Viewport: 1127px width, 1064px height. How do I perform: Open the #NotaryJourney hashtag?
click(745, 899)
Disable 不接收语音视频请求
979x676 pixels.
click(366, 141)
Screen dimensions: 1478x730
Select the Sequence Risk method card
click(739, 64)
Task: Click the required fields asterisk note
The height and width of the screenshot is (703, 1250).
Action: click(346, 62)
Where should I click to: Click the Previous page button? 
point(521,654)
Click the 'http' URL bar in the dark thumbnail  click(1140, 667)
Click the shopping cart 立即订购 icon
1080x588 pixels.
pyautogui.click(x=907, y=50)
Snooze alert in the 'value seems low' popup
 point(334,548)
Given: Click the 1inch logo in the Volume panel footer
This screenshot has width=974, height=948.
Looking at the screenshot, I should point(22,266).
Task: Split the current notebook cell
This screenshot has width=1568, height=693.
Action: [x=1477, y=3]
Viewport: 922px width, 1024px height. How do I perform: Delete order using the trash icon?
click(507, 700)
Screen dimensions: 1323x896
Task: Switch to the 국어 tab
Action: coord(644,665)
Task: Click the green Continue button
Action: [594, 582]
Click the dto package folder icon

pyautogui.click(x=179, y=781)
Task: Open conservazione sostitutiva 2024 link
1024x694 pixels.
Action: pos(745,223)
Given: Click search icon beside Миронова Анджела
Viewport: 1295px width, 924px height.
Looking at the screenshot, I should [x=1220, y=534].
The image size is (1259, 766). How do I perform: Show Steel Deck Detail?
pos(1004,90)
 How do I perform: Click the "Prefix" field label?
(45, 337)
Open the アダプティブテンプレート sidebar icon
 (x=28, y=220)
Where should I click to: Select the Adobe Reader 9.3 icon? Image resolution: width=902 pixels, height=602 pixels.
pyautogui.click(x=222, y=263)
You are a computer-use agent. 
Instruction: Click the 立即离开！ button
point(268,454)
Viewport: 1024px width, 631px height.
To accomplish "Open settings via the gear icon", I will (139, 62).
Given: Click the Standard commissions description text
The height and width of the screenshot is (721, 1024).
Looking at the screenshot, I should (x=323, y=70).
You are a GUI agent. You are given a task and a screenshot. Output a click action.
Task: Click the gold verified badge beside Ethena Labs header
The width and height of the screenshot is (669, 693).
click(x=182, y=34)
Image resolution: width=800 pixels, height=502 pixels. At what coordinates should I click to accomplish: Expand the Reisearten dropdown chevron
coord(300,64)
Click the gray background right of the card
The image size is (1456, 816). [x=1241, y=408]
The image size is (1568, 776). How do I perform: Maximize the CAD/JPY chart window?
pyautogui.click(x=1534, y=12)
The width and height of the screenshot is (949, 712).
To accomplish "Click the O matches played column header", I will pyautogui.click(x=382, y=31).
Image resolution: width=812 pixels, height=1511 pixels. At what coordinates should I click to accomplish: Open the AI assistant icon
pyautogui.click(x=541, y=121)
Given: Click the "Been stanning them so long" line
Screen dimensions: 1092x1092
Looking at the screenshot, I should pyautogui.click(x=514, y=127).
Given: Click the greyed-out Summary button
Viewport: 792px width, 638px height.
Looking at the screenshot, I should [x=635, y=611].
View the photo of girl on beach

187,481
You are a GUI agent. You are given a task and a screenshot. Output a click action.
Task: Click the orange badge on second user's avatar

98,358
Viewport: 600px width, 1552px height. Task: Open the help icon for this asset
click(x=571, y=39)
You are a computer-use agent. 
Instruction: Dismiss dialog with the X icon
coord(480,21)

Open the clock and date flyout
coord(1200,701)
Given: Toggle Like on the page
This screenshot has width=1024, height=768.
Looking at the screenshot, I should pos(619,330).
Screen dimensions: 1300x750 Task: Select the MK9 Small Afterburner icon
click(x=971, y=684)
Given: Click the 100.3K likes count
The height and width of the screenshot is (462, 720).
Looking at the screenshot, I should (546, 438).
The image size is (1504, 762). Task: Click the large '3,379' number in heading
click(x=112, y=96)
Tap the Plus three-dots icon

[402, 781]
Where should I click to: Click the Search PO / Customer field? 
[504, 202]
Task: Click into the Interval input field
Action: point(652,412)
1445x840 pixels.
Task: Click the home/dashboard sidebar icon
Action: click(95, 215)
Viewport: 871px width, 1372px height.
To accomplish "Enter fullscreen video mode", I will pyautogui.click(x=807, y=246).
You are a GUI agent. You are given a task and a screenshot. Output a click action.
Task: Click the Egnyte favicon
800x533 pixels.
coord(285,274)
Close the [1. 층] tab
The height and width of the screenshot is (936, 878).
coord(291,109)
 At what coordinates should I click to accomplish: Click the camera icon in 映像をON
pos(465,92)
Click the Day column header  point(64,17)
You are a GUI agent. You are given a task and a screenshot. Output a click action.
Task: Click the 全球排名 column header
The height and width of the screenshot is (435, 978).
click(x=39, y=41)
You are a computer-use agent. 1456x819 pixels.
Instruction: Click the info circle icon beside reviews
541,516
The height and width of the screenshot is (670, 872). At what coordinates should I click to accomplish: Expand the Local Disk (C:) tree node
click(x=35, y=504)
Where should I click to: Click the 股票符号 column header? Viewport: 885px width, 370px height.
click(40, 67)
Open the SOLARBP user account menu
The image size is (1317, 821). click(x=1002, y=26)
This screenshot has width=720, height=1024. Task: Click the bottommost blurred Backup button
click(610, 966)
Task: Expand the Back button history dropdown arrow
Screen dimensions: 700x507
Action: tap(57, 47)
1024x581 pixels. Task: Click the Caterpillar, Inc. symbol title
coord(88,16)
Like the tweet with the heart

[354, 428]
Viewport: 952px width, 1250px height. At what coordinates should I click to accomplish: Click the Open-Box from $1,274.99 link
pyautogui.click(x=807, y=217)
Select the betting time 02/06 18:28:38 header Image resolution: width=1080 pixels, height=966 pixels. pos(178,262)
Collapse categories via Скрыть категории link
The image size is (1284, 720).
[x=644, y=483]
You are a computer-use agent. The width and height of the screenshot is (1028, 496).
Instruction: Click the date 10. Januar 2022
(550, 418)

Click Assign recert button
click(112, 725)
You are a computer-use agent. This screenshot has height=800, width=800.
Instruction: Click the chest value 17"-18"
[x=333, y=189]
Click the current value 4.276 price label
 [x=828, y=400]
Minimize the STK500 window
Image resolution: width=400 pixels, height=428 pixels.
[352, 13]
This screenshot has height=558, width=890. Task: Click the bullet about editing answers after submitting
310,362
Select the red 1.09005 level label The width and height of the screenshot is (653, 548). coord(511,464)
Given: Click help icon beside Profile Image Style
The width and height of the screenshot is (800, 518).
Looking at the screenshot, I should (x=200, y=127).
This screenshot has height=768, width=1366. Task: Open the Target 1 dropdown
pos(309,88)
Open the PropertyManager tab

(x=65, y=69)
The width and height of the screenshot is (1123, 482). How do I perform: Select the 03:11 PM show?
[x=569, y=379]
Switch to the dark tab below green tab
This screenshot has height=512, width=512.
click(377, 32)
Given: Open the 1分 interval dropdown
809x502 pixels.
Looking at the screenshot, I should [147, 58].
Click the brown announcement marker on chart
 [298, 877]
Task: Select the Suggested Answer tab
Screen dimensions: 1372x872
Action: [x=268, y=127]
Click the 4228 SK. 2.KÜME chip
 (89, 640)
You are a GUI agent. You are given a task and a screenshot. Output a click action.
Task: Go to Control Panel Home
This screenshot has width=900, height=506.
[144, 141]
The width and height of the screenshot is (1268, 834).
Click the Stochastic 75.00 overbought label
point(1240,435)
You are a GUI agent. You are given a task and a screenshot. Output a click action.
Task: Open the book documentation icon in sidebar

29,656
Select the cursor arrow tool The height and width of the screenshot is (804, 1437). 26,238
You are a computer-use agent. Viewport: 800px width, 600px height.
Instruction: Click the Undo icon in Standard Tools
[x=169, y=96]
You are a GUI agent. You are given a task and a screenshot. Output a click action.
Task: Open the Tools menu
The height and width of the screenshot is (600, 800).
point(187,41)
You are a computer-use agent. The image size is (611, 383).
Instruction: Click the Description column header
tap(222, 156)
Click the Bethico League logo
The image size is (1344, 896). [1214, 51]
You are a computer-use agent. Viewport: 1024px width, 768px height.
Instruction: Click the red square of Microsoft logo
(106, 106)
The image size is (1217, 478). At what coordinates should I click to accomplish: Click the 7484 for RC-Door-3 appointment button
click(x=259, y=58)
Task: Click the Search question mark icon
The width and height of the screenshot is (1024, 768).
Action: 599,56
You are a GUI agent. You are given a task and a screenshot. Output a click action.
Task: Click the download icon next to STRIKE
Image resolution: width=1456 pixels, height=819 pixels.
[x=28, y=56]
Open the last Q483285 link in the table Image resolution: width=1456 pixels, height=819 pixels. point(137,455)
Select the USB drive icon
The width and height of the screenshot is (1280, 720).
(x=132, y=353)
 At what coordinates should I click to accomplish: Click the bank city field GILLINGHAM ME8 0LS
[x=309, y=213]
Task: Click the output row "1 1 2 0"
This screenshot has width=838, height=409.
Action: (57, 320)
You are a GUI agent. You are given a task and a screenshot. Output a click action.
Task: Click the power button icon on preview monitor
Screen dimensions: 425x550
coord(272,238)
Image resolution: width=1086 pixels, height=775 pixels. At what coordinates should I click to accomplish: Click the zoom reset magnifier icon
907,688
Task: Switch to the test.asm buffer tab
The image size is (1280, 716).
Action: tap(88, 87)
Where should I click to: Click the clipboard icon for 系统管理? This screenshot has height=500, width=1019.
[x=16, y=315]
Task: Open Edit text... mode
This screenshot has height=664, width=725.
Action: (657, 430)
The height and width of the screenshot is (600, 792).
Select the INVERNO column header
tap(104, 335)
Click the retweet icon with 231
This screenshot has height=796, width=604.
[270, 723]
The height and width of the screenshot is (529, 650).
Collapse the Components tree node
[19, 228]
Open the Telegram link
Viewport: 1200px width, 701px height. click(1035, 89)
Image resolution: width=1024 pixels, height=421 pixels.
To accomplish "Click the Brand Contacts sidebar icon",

→ EXERCISE BRIEF
Within the material above, extract exactly the lines that start at the line containing "stanning them so" and stop after the line containing "Given: Click the 100.3K likes count", and only those.

→ WRITTEN ANSWER
Given: Click the "Been stanning them so long" line
Screen dimensions: 1092x1092
Looking at the screenshot, I should pyautogui.click(x=514, y=127).
Given: Click the greyed-out Summary button
Viewport: 792px width, 638px height.
Looking at the screenshot, I should [x=635, y=611].
View the photo of girl on beach

187,481
You are a GUI agent. You are given a task and a screenshot. Output a click action.
Task: Click the orange badge on second user's avatar

98,358
Viewport: 600px width, 1552px height. Task: Open the help icon for this asset
click(x=571, y=39)
You are a computer-use agent. 
Instruction: Dismiss dialog with the X icon
coord(480,21)

Open the clock and date flyout
coord(1200,701)
Given: Toggle Like on the page
This screenshot has width=1024, height=768.
Looking at the screenshot, I should pos(619,330).
Screen dimensions: 1300x750 Task: Select the MK9 Small Afterburner icon
click(x=971, y=684)
Given: Click the 100.3K likes count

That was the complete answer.